Plasma concentrations of choline, betaine, and dimethylglycine provide valuable information on the flow of methyl groups in key biological processes, particularly during folate deficiency states. We developed a new method to simultaneously measure these analytes in human plasma. Following sample deproteinization using acetonitrile, an aliquot was evaporated to dryness under vacuum to be then taken up by water. Finally, analytes were separated by capillary electrophoresis and detected by electrospray ionization triple-quadrupole mass spectrometry, in multiple reaction monitoring mode, using two stable isotope-labeled internal standards. Linearity of the calibration curves of each analyte was good (R(2) > 0.99). Average limits of detection (LODs) and limits of quantification (LOQs) for choline, betaine, and dimethylglycine were, respectively, 0.43, 0.62, and 0.31 μmol/L and 1.52, 2.11, and 0.97 μmol/L. Mean recovery of three replicates of two spiked concentrations levels was close to 100 % for all of the analytes.

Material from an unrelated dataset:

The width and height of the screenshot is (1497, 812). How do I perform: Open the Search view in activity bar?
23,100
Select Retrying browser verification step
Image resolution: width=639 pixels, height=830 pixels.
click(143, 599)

Repeatability and intermediate precision, expressed as %RSD of measurements, were <9 %. The method, applied to measure analytes in samples from 30 patients with chronic kidney disease and 30 age- and sex-matched healthy controls, was able to detect differences between groups and the sexes.
- Betaine-homocysteine methyltransferase
- Capillary electrophoresis
- One-carbon metabolism
- Quaternary ammonium cations
- Tandem mass spectrometry